Material provided.
+ + + +
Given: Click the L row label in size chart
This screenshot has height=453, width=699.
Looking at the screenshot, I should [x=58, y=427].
+ + + +
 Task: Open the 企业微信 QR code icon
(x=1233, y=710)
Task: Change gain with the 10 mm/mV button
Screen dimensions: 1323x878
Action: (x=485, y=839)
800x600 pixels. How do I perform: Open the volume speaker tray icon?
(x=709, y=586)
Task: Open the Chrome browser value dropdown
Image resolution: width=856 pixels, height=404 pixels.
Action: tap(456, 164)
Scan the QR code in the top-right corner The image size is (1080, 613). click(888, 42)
+ + + +
Instructions to follow.
Every line of the listing that includes the word "size" belongs in the answer.

Solution to the problem.
Given: Click the L row label in size chart
Scan the QR code in the top-right corner The image size is (1080, 613). click(888, 42)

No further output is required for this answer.